- **Exercise materials**:
+ + + +

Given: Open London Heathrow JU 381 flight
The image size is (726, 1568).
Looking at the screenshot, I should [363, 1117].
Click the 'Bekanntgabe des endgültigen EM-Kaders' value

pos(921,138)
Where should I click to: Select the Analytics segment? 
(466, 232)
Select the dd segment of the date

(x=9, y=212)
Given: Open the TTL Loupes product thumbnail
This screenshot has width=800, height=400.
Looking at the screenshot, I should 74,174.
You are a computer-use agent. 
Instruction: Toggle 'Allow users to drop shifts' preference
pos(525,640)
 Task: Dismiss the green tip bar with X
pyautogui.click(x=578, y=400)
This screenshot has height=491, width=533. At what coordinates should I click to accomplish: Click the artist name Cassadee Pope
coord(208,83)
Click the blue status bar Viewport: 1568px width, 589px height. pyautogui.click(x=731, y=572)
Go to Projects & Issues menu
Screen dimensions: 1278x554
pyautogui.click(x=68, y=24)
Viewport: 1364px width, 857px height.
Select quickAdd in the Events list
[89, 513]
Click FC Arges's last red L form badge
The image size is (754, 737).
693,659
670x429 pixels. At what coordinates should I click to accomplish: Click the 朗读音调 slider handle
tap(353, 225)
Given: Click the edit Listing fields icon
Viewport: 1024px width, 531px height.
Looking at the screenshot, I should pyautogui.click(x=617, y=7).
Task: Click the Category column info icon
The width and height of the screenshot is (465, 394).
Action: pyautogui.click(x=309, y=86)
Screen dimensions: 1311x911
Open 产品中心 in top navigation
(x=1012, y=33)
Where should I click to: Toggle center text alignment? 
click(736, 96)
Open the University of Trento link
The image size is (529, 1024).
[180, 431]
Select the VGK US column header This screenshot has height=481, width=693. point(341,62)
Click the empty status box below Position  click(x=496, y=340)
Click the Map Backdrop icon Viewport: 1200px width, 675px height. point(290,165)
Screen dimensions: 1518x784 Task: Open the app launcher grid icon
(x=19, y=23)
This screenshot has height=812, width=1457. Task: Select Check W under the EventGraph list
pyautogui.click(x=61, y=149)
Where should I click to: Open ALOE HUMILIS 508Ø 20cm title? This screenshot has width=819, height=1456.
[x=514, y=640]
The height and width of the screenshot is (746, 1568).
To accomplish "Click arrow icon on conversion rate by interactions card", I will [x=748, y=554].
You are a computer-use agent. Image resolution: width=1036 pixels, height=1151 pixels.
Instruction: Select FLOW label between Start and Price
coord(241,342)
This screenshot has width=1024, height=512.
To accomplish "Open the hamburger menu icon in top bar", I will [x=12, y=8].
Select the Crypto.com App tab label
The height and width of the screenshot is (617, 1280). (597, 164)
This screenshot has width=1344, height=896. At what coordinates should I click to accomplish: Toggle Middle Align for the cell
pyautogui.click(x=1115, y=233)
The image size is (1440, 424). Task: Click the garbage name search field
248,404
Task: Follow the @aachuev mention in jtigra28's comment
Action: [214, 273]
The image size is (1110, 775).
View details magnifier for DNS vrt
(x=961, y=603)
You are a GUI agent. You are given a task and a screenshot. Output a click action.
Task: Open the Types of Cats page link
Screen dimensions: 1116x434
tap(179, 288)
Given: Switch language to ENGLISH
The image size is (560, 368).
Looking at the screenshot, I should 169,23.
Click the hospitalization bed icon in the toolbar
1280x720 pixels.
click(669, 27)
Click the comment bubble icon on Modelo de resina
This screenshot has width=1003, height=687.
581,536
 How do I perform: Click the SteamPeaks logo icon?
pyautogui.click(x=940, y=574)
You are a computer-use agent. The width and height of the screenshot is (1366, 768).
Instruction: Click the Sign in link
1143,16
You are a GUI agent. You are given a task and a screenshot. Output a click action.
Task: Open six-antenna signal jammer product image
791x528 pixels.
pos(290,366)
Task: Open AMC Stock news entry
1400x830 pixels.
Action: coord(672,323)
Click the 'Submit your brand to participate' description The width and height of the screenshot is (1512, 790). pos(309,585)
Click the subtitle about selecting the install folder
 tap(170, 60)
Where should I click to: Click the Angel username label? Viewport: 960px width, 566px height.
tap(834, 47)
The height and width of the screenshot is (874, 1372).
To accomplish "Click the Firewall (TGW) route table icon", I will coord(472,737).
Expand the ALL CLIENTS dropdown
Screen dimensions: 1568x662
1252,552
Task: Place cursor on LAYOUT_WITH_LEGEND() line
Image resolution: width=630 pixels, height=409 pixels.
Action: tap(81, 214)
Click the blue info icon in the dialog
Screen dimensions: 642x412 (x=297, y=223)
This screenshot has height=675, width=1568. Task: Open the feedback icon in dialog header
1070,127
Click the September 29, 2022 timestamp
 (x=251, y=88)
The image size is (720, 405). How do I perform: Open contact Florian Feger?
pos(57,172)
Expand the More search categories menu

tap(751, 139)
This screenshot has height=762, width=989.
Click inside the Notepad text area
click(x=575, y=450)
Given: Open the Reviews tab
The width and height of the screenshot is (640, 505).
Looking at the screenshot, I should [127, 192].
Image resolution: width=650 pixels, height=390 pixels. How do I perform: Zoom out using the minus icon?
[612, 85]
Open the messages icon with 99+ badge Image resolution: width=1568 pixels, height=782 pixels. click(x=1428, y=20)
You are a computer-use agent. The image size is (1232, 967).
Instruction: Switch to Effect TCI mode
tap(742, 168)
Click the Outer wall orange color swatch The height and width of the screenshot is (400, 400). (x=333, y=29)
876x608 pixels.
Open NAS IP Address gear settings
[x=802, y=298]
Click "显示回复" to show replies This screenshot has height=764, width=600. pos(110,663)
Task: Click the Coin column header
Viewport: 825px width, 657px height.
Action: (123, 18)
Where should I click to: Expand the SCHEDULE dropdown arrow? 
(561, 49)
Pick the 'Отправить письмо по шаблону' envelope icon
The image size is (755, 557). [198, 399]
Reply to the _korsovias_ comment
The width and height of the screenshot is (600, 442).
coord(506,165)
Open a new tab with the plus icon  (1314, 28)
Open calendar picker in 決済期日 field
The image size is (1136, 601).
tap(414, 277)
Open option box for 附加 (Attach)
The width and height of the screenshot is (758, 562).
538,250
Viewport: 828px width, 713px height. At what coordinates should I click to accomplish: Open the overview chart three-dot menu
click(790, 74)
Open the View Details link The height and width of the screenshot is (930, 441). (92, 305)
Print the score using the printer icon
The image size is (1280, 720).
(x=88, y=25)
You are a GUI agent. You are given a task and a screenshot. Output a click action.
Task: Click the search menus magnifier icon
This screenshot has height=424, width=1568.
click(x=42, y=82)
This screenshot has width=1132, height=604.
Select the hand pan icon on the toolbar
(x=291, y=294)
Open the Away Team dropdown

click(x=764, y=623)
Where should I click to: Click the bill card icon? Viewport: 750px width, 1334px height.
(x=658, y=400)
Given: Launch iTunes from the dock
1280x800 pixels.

+ + + +

- **What the exercise asks**: Copy out all of the data exactly, leaving nothing out.

- **Output**:
Given: Open London Heathrow JU 381 flight
The image size is (726, 1568).
Looking at the screenshot, I should [363, 1117].
Click the 'Bekanntgabe des endgültigen EM-Kaders' value

pos(921,138)
Where should I click to: Select the Analytics segment? 
(466, 232)
Select the dd segment of the date

(x=9, y=212)
Given: Open the TTL Loupes product thumbnail
This screenshot has width=800, height=400.
Looking at the screenshot, I should 74,174.
You are a computer-use agent. 
Instruction: Toggle 'Allow users to drop shifts' preference
pos(525,640)
 Task: Dismiss the green tip bar with X
pyautogui.click(x=578, y=400)
This screenshot has height=491, width=533. At what coordinates should I click to accomplish: Click the artist name Cassadee Pope
coord(208,83)
Click the blue status bar Viewport: 1568px width, 589px height. pyautogui.click(x=731, y=572)
Go to Projects & Issues menu
Screen dimensions: 1278x554
pyautogui.click(x=68, y=24)
Viewport: 1364px width, 857px height.
Select quickAdd in the Events list
[89, 513]
Click FC Arges's last red L form badge
The image size is (754, 737).
693,659
670x429 pixels. At what coordinates should I click to accomplish: Click the 朗读音调 slider handle
tap(353, 225)
Given: Click the edit Listing fields icon
Viewport: 1024px width, 531px height.
Looking at the screenshot, I should pyautogui.click(x=617, y=7).
Task: Click the Category column info icon
The width and height of the screenshot is (465, 394).
Action: pyautogui.click(x=309, y=86)
Screen dimensions: 1311x911
Open 产品中心 in top navigation
(x=1012, y=33)
Where should I click to: Toggle center text alignment? 
click(736, 96)
Open the University of Trento link
The image size is (529, 1024).
[180, 431]
Select the VGK US column header This screenshot has height=481, width=693. point(341,62)
Click the empty status box below Position  click(x=496, y=340)
Click the Map Backdrop icon Viewport: 1200px width, 675px height. point(290,165)
Screen dimensions: 1518x784 Task: Open the app launcher grid icon
(x=19, y=23)
This screenshot has height=812, width=1457. Task: Select Check W under the EventGraph list
pyautogui.click(x=61, y=149)
Where should I click to: Open ALOE HUMILIS 508Ø 20cm title? This screenshot has width=819, height=1456.
[x=514, y=640]
The height and width of the screenshot is (746, 1568).
To accomplish "Click arrow icon on conversion rate by interactions card", I will [x=748, y=554].
You are a computer-use agent. Image resolution: width=1036 pixels, height=1151 pixels.
Instruction: Select FLOW label between Start and Price
coord(241,342)
This screenshot has width=1024, height=512.
To accomplish "Open the hamburger menu icon in top bar", I will [x=12, y=8].
Select the Crypto.com App tab label
The height and width of the screenshot is (617, 1280). (597, 164)
This screenshot has width=1344, height=896. At what coordinates should I click to accomplish: Toggle Middle Align for the cell
pyautogui.click(x=1115, y=233)
The image size is (1440, 424). Task: Click the garbage name search field
248,404
Task: Follow the @aachuev mention in jtigra28's comment
Action: [214, 273]
The image size is (1110, 775).
View details magnifier for DNS vrt
(x=961, y=603)
You are a GUI agent. You are given a task and a screenshot. Output a click action.
Task: Open the Types of Cats page link
Screen dimensions: 1116x434
tap(179, 288)
Given: Switch language to ENGLISH
The image size is (560, 368).
Looking at the screenshot, I should 169,23.
Click the hospitalization bed icon in the toolbar
1280x720 pixels.
click(669, 27)
Click the comment bubble icon on Modelo de resina
This screenshot has width=1003, height=687.
581,536
 How do I perform: Click the SteamPeaks logo icon?
pyautogui.click(x=940, y=574)
You are a computer-use agent. The width and height of the screenshot is (1366, 768).
Instruction: Click the Sign in link
1143,16
You are a GUI agent. You are given a task and a screenshot. Output a click action.
Task: Open six-antenna signal jammer product image
791x528 pixels.
pos(290,366)
Task: Open AMC Stock news entry
1400x830 pixels.
Action: coord(672,323)
Click the 'Submit your brand to participate' description The width and height of the screenshot is (1512, 790). pos(309,585)
Click the subtitle about selecting the install folder
 tap(170, 60)
Where should I click to: Click the Angel username label? Viewport: 960px width, 566px height.
tap(834, 47)
The height and width of the screenshot is (874, 1372).
To accomplish "Click the Firewall (TGW) route table icon", I will coord(472,737).
Expand the ALL CLIENTS dropdown
Screen dimensions: 1568x662
1252,552
Task: Place cursor on LAYOUT_WITH_LEGEND() line
Image resolution: width=630 pixels, height=409 pixels.
Action: tap(81, 214)
Click the blue info icon in the dialog
Screen dimensions: 642x412 (x=297, y=223)
This screenshot has height=675, width=1568. Task: Open the feedback icon in dialog header
1070,127
Click the September 29, 2022 timestamp
 (x=251, y=88)
The image size is (720, 405). How do I perform: Open contact Florian Feger?
pos(57,172)
Expand the More search categories menu

tap(751, 139)
This screenshot has height=762, width=989.
Click inside the Notepad text area
click(x=575, y=450)
Given: Open the Reviews tab
The width and height of the screenshot is (640, 505).
Looking at the screenshot, I should [127, 192].
Image resolution: width=650 pixels, height=390 pixels. How do I perform: Zoom out using the minus icon?
[612, 85]
Open the messages icon with 99+ badge Image resolution: width=1568 pixels, height=782 pixels. click(x=1428, y=20)
You are a computer-use agent. The image size is (1232, 967).
Instruction: Switch to Effect TCI mode
tap(742, 168)
Click the Outer wall orange color swatch The height and width of the screenshot is (400, 400). (x=333, y=29)
876x608 pixels.
Open NAS IP Address gear settings
[x=802, y=298]
Click "显示回复" to show replies This screenshot has height=764, width=600. pos(110,663)
Task: Click the Coin column header
Viewport: 825px width, 657px height.
Action: (123, 18)
Where should I click to: Expand the SCHEDULE dropdown arrow? 
(561, 49)
Pick the 'Отправить письмо по шаблону' envelope icon
The image size is (755, 557). [198, 399]
Reply to the _korsovias_ comment
The width and height of the screenshot is (600, 442).
coord(506,165)
Open a new tab with the plus icon  (1314, 28)
Open calendar picker in 決済期日 field
The image size is (1136, 601).
tap(414, 277)
Open option box for 附加 (Attach)
The width and height of the screenshot is (758, 562).
538,250
Viewport: 828px width, 713px height. At what coordinates should I click to accomplish: Open the overview chart three-dot menu
click(790, 74)
Open the View Details link The height and width of the screenshot is (930, 441). (92, 305)
Print the score using the printer icon
The image size is (1280, 720).
(x=88, y=25)
You are a GUI agent. You are given a task and a screenshot. Output a click action.
Task: Click the search menus magnifier icon
This screenshot has height=424, width=1568.
click(x=42, y=82)
This screenshot has width=1132, height=604.
Select the hand pan icon on the toolbar
(x=291, y=294)
Open the Away Team dropdown

click(x=764, y=623)
Where should I click to: Click the bill card icon? Viewport: 750px width, 1334px height.
(x=658, y=400)
Given: Launch iTunes from the dock
1280x800 pixels.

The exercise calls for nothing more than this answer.